Dans cette optique, les chercheurs de l’unité VIM ont collaboré avec l’UMR de Virologie moléculaire et structurale CNRS/INRA de Gif-sur-Yvette pour utiliser la radiocristallographie dans la détermination de la structure tridimensionnelle de la protéine de capside virale VP2. Les dernières avancées ont permis de déterminer les structures tertiaires de sous-particules virales de VP2 et de particules virales complètes de l’IBDV (à respectivement 3 et 7 Å de résolution).

Ces travaux ont apporté leur lot d’informations sur l’antigénicité et la virulence du virus. Ils ont montré que l’utilisation par les souches hypervirulentes d’un récepteur alternatif à la surface des lymphocytes est
associé à deux acides aminés situés aux sommets des spicules de VP2. Ces résidus critiques sont  entourés par une couronne d’acides aminés impliqués dans la dérive antigénique du virus. Ainsi, seuls quelques résidus sur les 441 de VP2 semblent contrôler ce mécanisme de fuite de la réponse immunitaire.

Sur un plan plus fondamental, les résultats obtenus montrent que la capside virale de ces virus à ARN double brin n’est constituée que d’une protéine de capside. Cette protéine possède une structure très apparentée à la protéine de capside de virus à ARN de polarité positive (les nodavirus, famille méconnue de virus infectant principalement des insectes) et à la protéine de capside de virus à ARN double brin plus complexes (les virus de la famille des Reoviridae comme le virus de la fièvre catharrale du mouton (virus de la “Bluetongue”) ou le rotavirus), suggérant ainsi un lien phylogénétique entre virus à ARN de polarité positive et virus à ARN double brin.

Ces résultats permettent donc de mieux comprendre les phénomènes de dérive antigénique de l’IBDV et ainsi la production rationnelle d’antigène VP2 vaccinant capable d’induire une réponse immunitaire adéquate pour protéger efficacement des souches circulantes sur le terrain.
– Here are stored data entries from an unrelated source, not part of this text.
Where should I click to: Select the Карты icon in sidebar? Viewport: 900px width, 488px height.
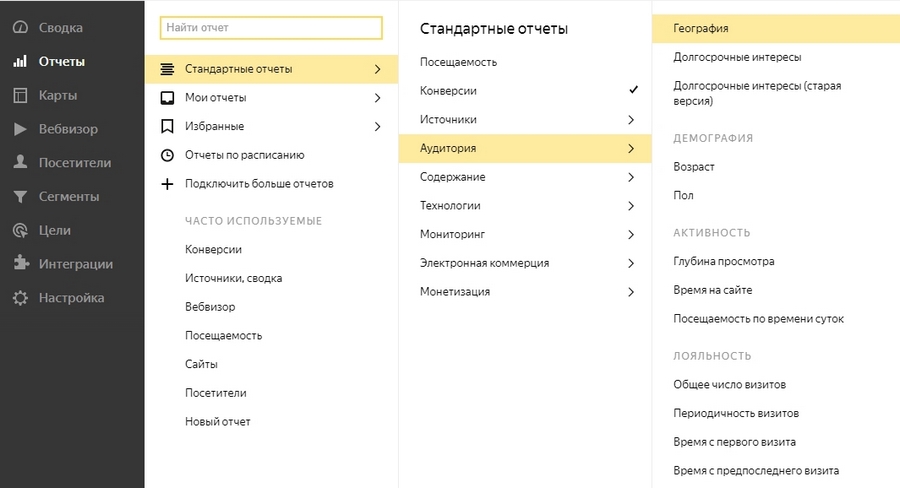click(20, 95)
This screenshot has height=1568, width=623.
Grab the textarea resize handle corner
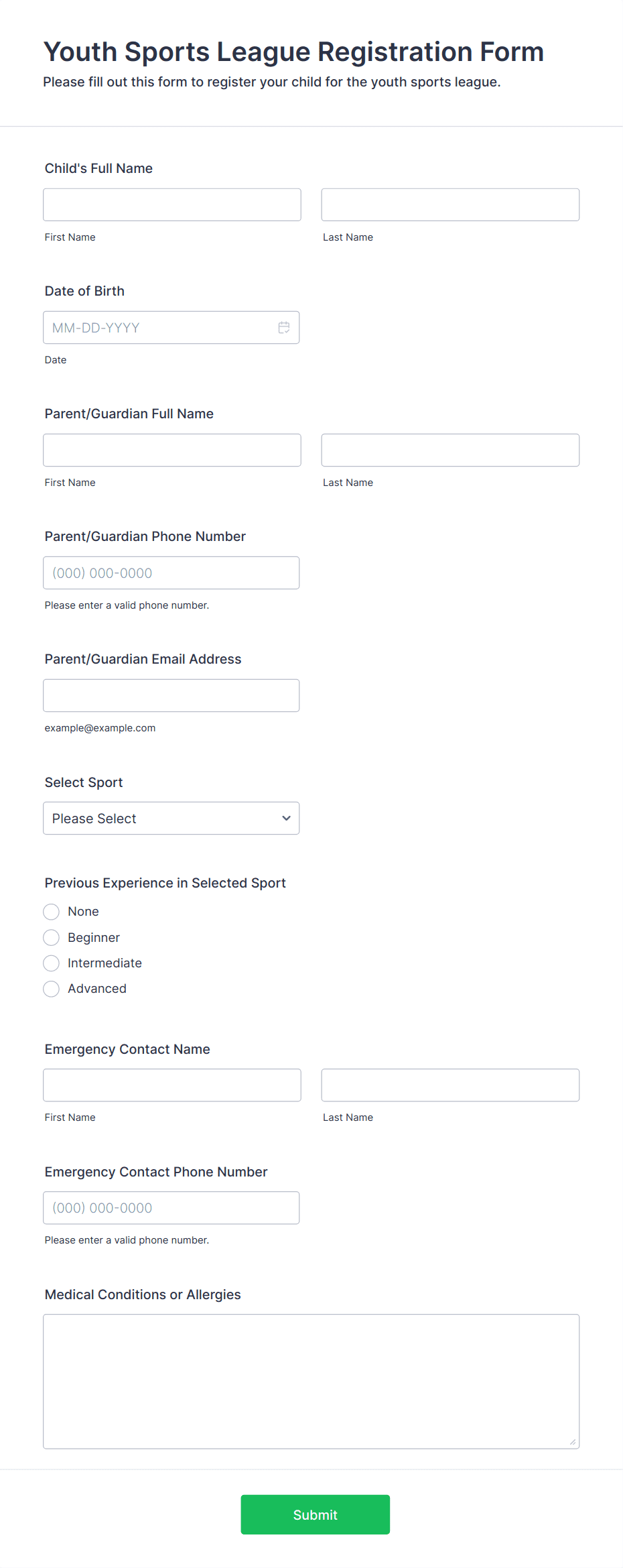(573, 1442)
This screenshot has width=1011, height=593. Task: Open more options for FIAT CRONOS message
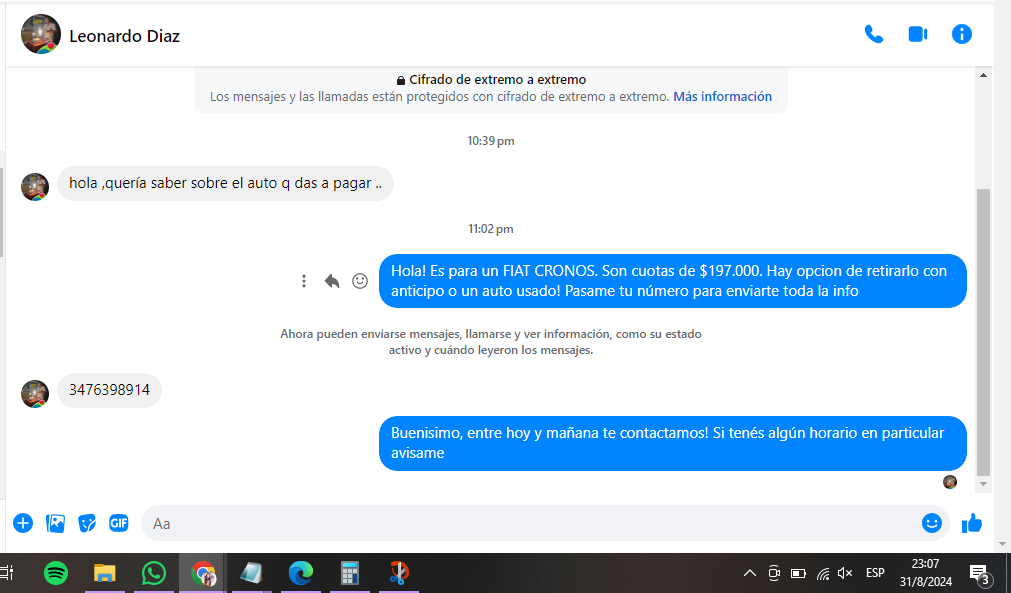point(304,281)
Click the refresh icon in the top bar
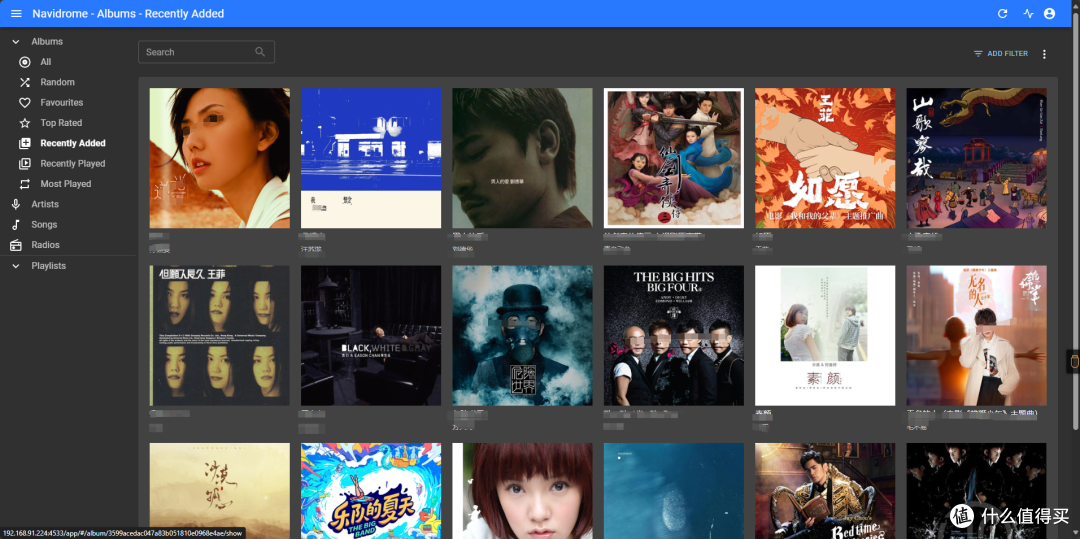1080x539 pixels. [x=1003, y=14]
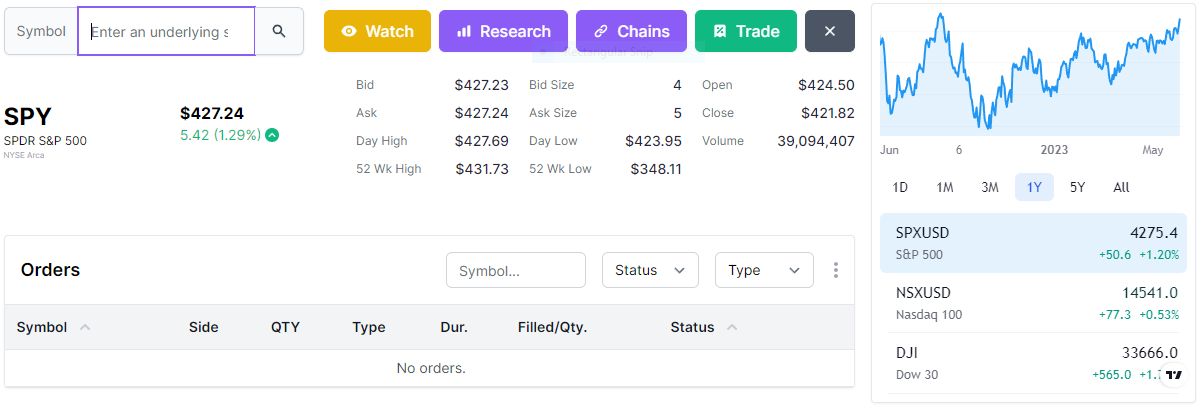The height and width of the screenshot is (409, 1201).
Task: Open the orders three-dot options menu
Action: point(836,270)
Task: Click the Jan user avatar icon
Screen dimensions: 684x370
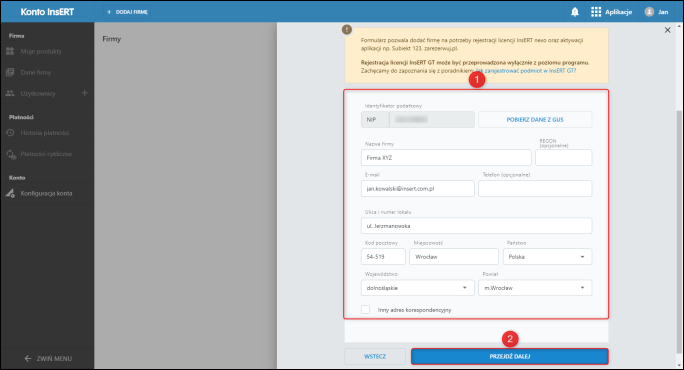Action: [650, 12]
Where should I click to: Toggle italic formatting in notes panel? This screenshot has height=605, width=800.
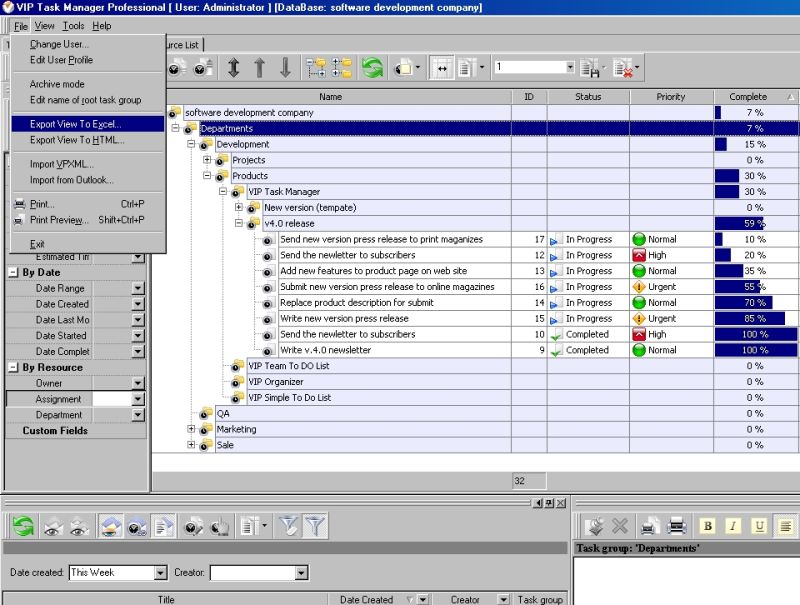click(733, 525)
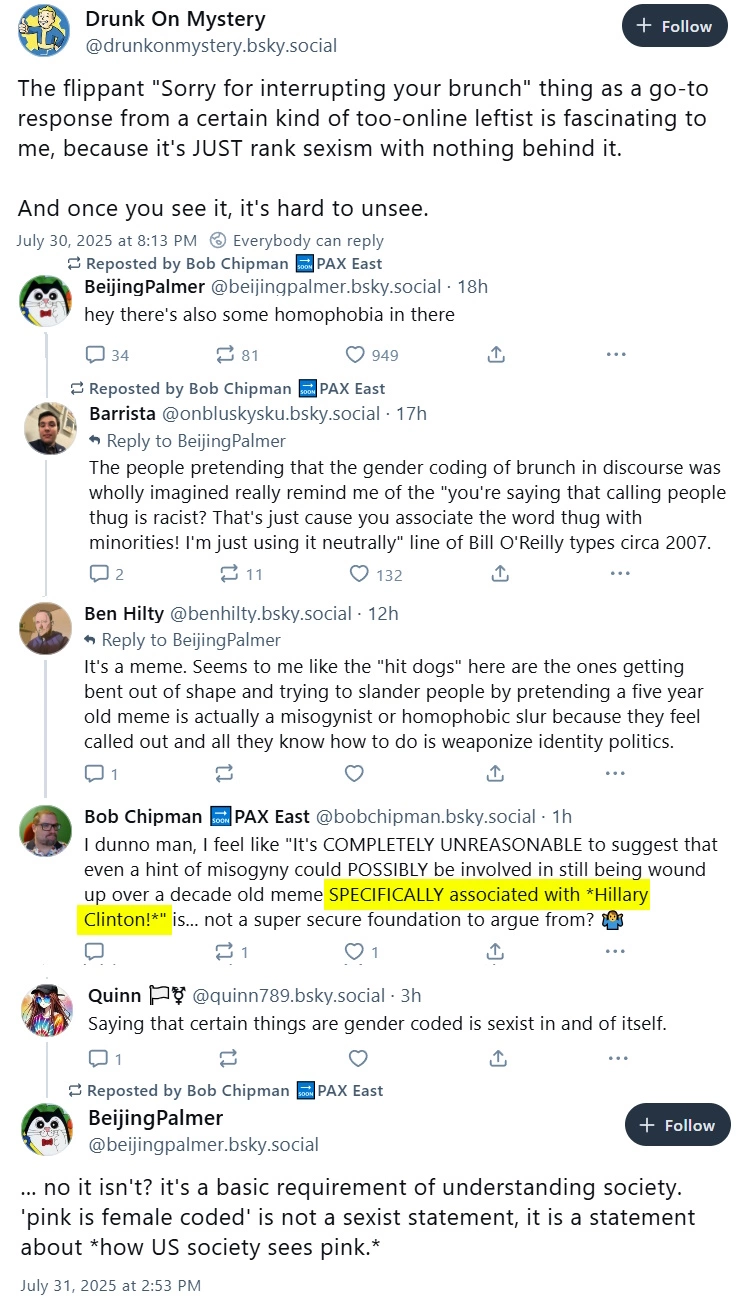This screenshot has width=745, height=1302.
Task: Like Quinn's post
Action: pyautogui.click(x=357, y=1058)
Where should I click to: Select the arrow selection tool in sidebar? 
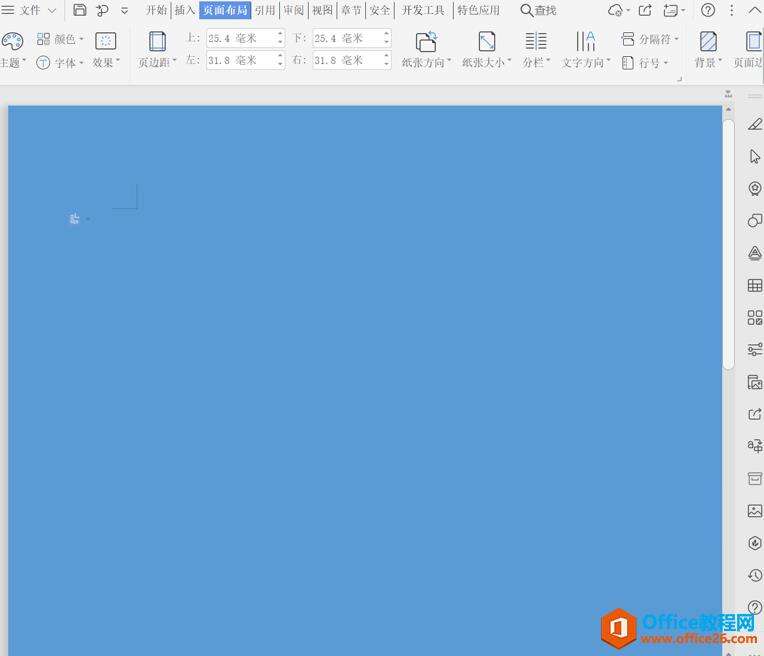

Ces antigènes pourront être produits à partir de virus IBDV recombinants vaccinants vivants mais aussi sous forme de particules comme des sous-particules virales de VP2 inertes et également exprimées par un vecteur réplicatif de type adénovirus ou herpèsvirus.

1 Collaboration entre l’unité de Virologie et Immunologie moléculaires,UR 892 INRA (Jouy-en-Josas) et le laboratoire de Virologie moléculaire et structurale, UMR 2472/1157 CNRS/INRA (Gif-sur-Yvette).
2 Fasséli Coulibaly, Christophe Chevalier, Irina Gutsche, Joan Pous, Jorge Navaza, Stéphane Bressanelli, Bernard Delmas and Félix A.Rey. 2005.The birnavirus crystal structure reveals new structural relationships among icosahedral viruses. Cell 120, 761-772.